FT TOP 100 FILMS
13: THE LORD OF THE RINGS: THE FELLOWSHIP OF THE RING
“It doesn’t feel like three hours”, my companion said as I left the cinema. Perhaps they were not as nuanced at reading their bodies signals. My arse felt the three hours and told the rest of me without compunction. But does the book feel like seven hundred pages? Again, yes.
Reasons why the first Lord Of The Rings film is great range from the snarky (NO TOM BOMBADIL) to the reverent (WHAT AN ADAPTATION). Myself, I am very wary of adaptations: full stop. What does it profit cinema to be constantly aping other art forms. Not to say that some adaptations are not better than the original, as anyone who has read Puzo’s stodgy The Godfather. All they show is that the novel was the wrong form for that story. Something it is relatively difficult to say for The Lord Of The Rings (and I am by no means a fan).
What Peter Jackson’s first film in particular did was shut up the fans of the book who suggested it was unfilmable. I agreed, it was unfilmable, not because of the fantastical nature of its contents but rather the oft dull, overly portentous tone of the thing would never translate. Jackson’s version is lighter, whilst full of brooding looks and end of the world smoulders (which certainly come a-cropper in the last film where dropping a ring down a crack does not pass Hollywood muster). But okay, lots of people went to see a visionary blend of solid adaptation, special effects and a guiding hand who believed in his project.

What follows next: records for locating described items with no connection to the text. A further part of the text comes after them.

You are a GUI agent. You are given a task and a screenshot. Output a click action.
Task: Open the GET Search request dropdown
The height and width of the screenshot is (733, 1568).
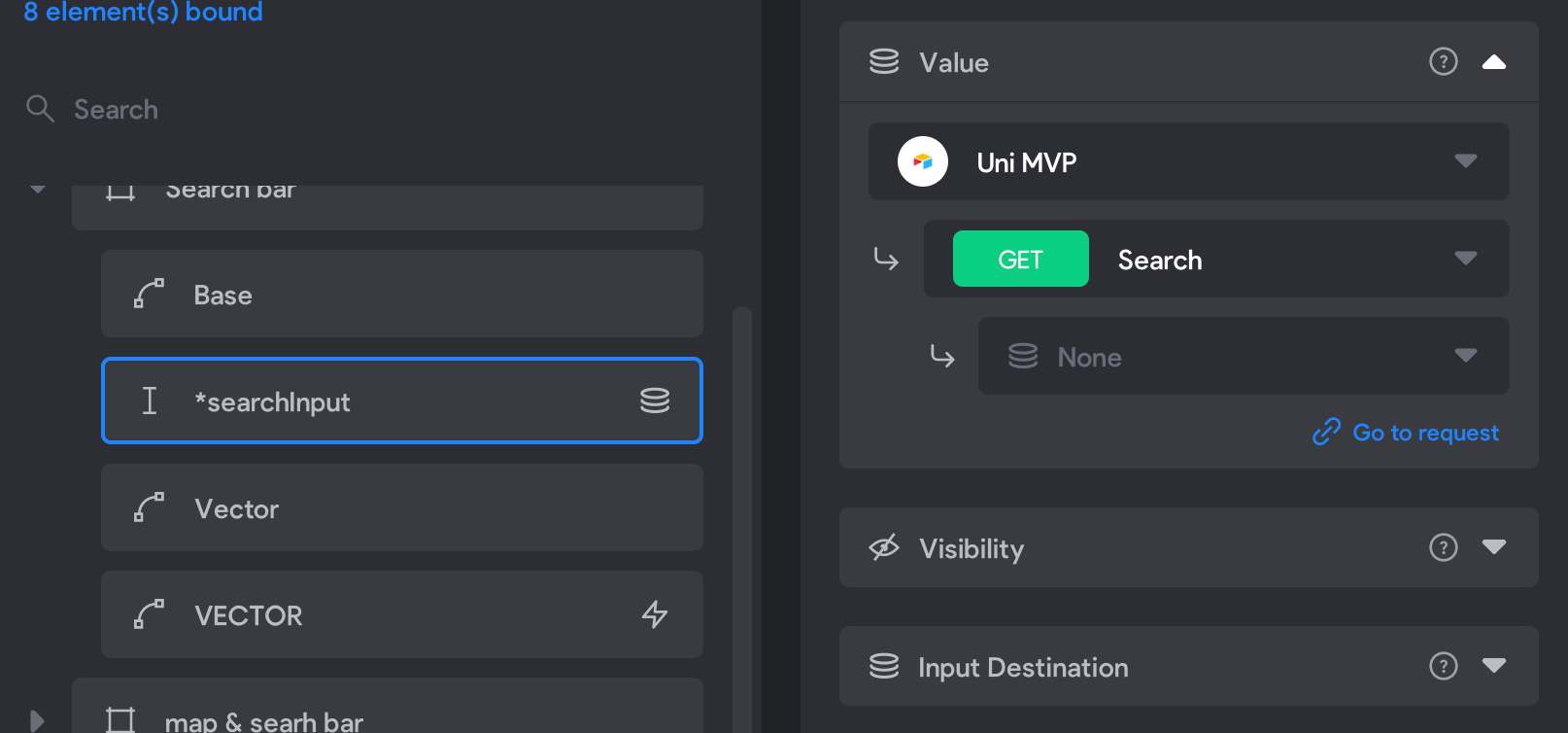1216,259
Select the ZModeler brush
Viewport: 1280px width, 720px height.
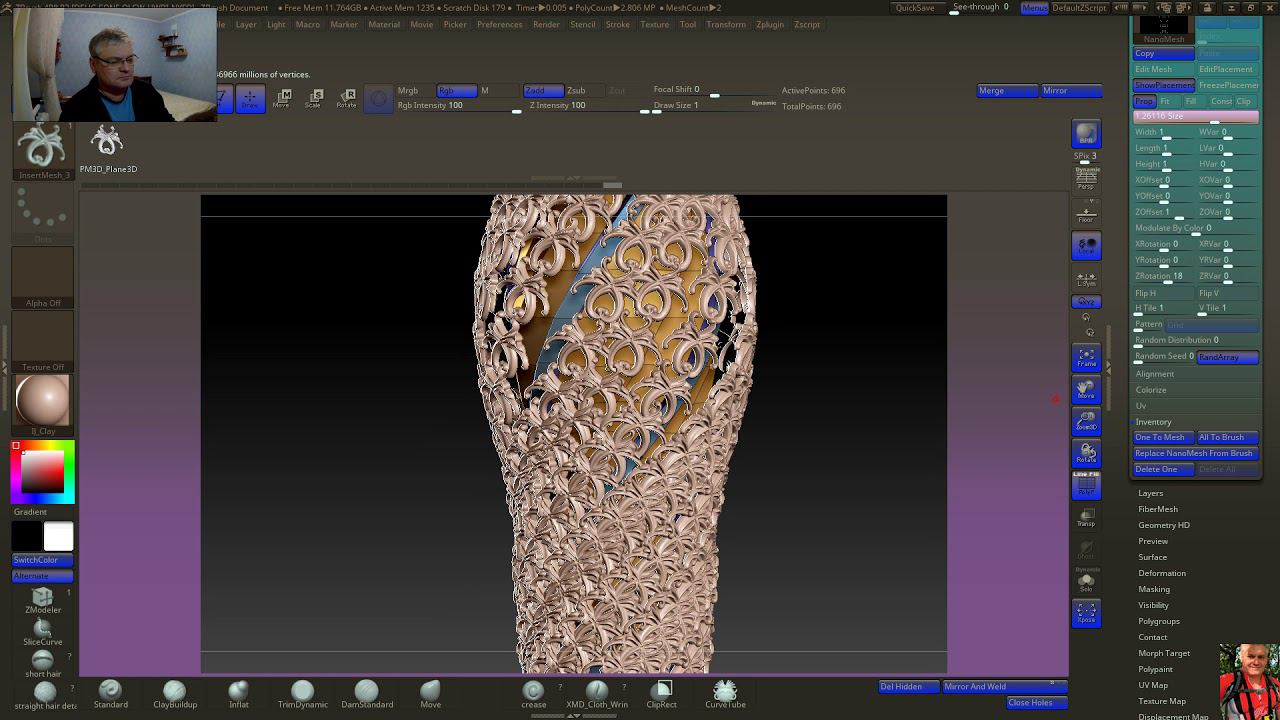point(42,598)
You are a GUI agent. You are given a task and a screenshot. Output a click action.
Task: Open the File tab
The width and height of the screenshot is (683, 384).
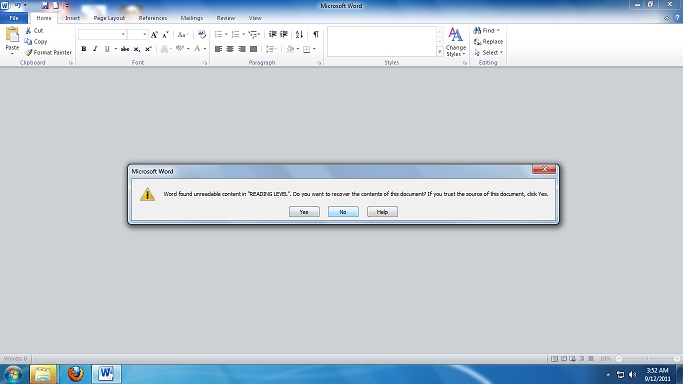[14, 18]
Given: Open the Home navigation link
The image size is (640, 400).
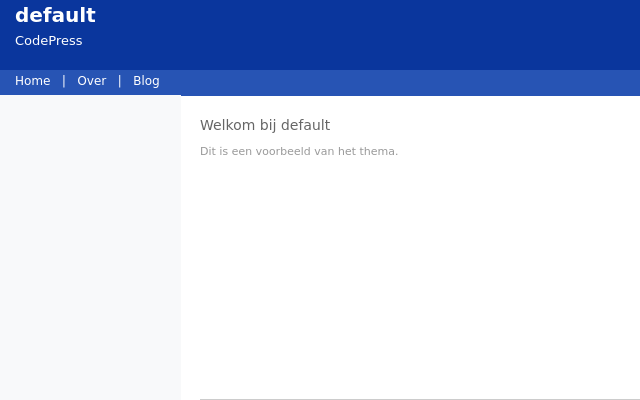Looking at the screenshot, I should point(33,81).
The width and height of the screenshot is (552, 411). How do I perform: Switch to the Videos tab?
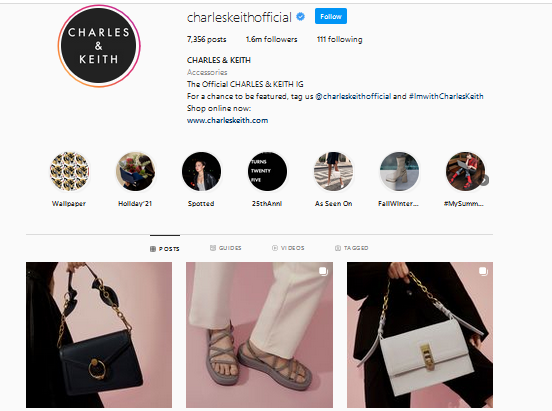click(x=288, y=248)
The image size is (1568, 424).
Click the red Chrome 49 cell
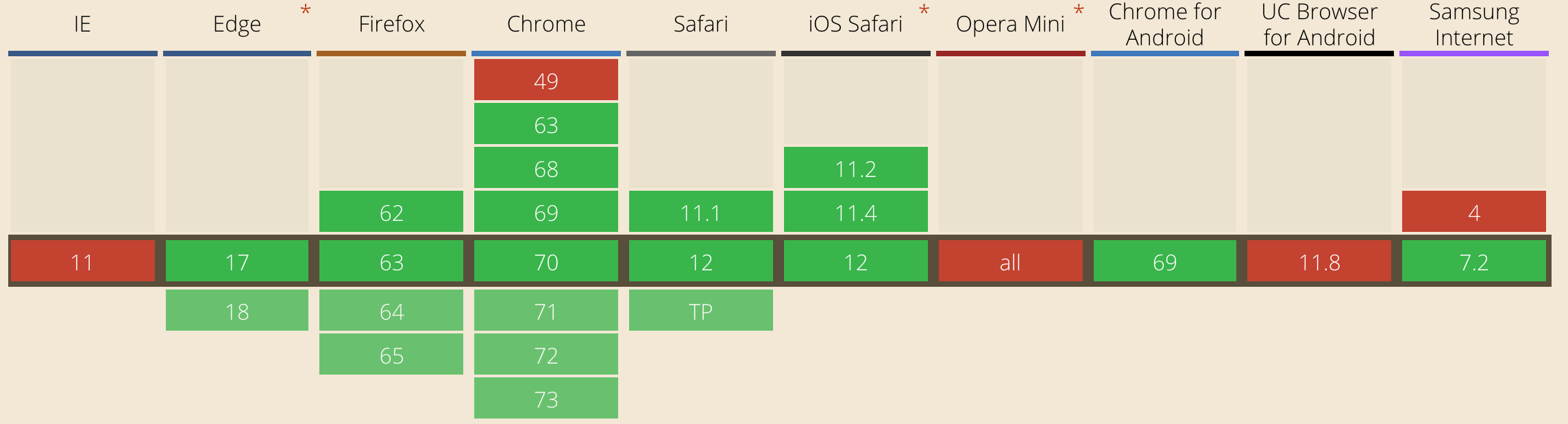click(x=546, y=80)
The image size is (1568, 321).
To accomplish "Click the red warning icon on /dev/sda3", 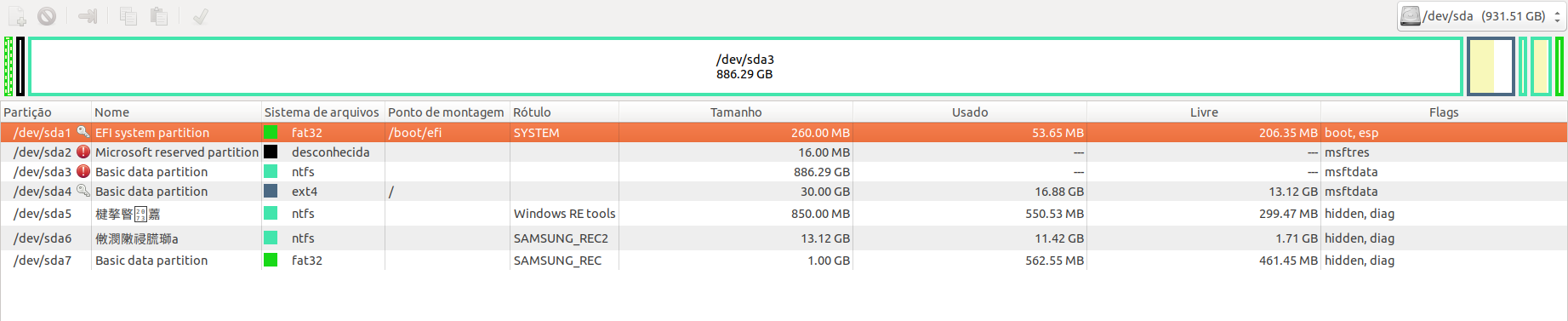I will click(x=83, y=171).
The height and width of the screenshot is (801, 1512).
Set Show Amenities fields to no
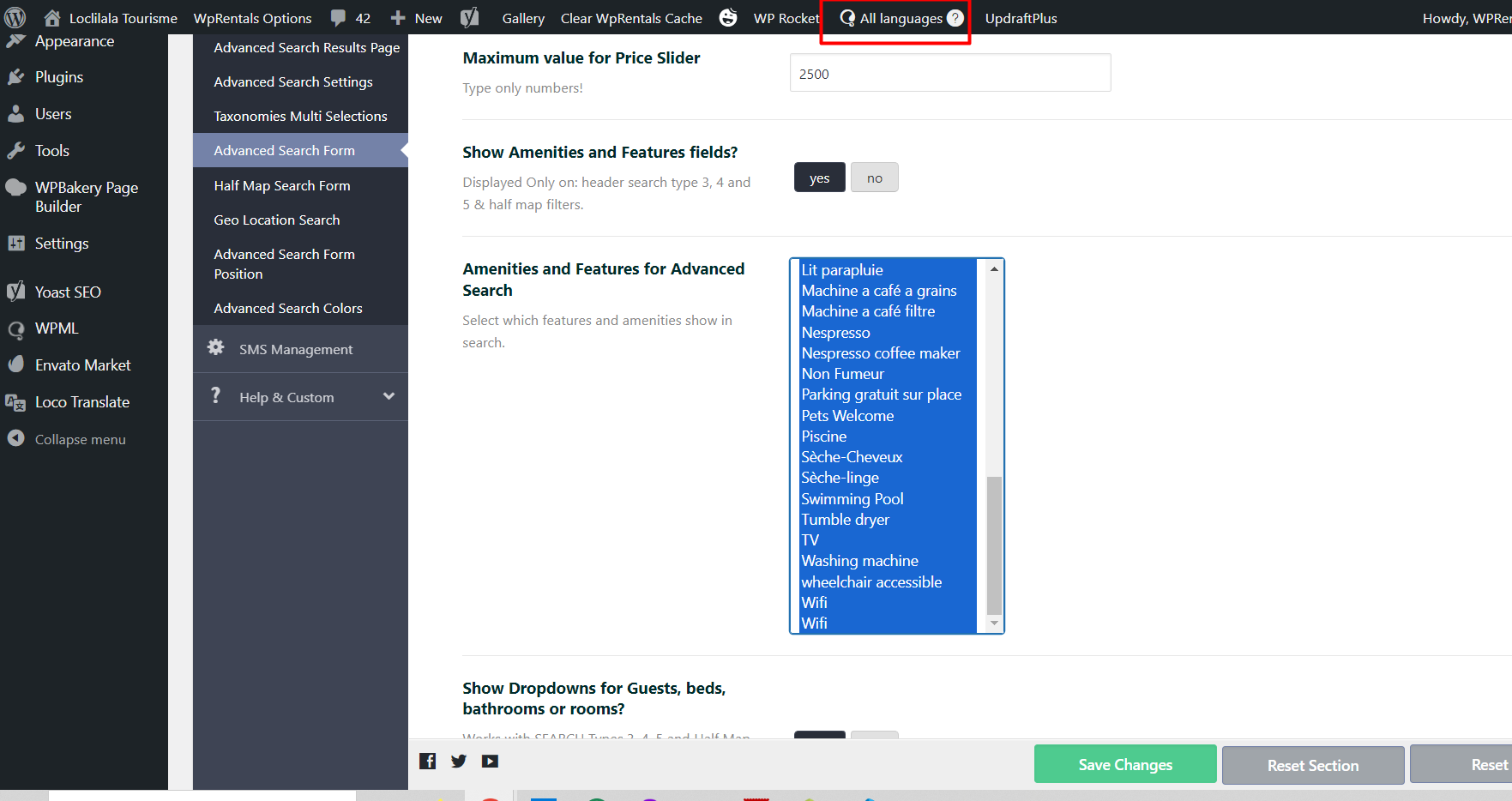click(874, 178)
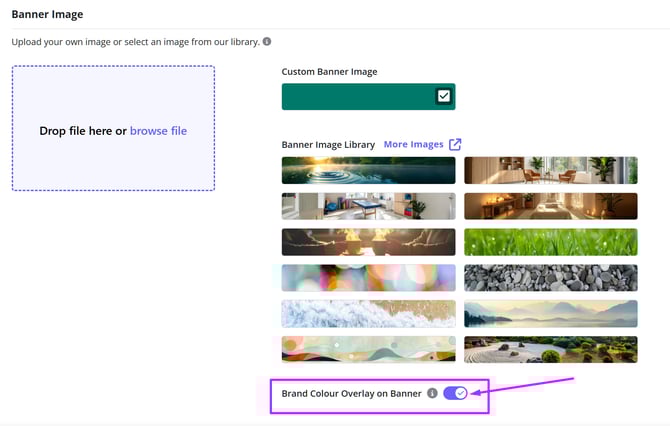This screenshot has width=670, height=426.
Task: Select the zen rock garden banner image
Action: click(x=550, y=349)
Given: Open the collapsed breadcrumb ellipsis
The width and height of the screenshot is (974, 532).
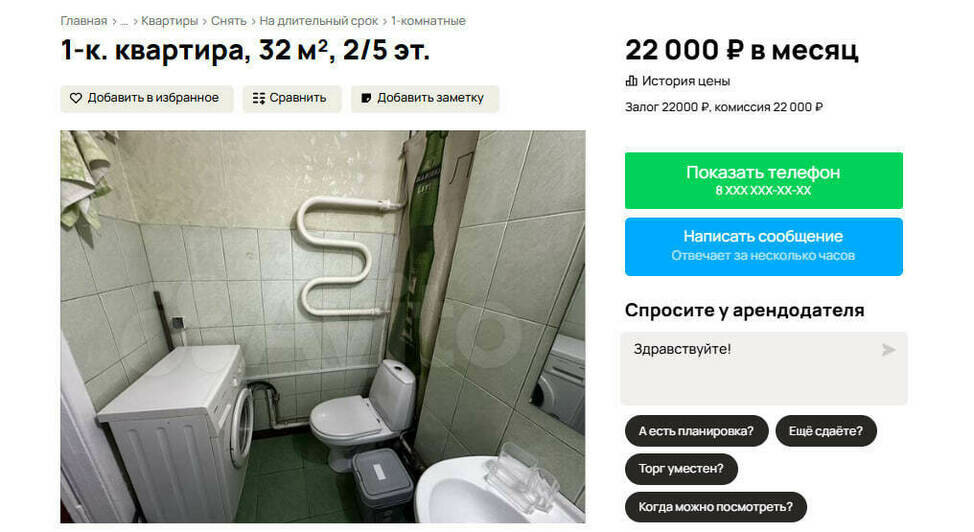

What the Fellowship Of The Ring did was reinvent the cinematic EPIC. The event movie. As it was filmed concurrently with its sister films, then released three weeks before Christmas, it latched on to a human need for ritual (a need clear in the films themselves). It will be odd seeing a Christmas without one this year. I love the ritual of cinema: I love the buildings, I love the anticipation and I love seeing films with an audience. The Lord Of The Rings films, on opening night, in the best seats in the house (in the same seats in the house each year natch) was the pinnacle of that kind of cinematic experience. The films were fun, but what they confirmed about why I love cinema were much more important than the films themselves.
That there is a generation who will no longer be hung up on Star Wars is another good thing. The only question is what kind of cinema will they spawn?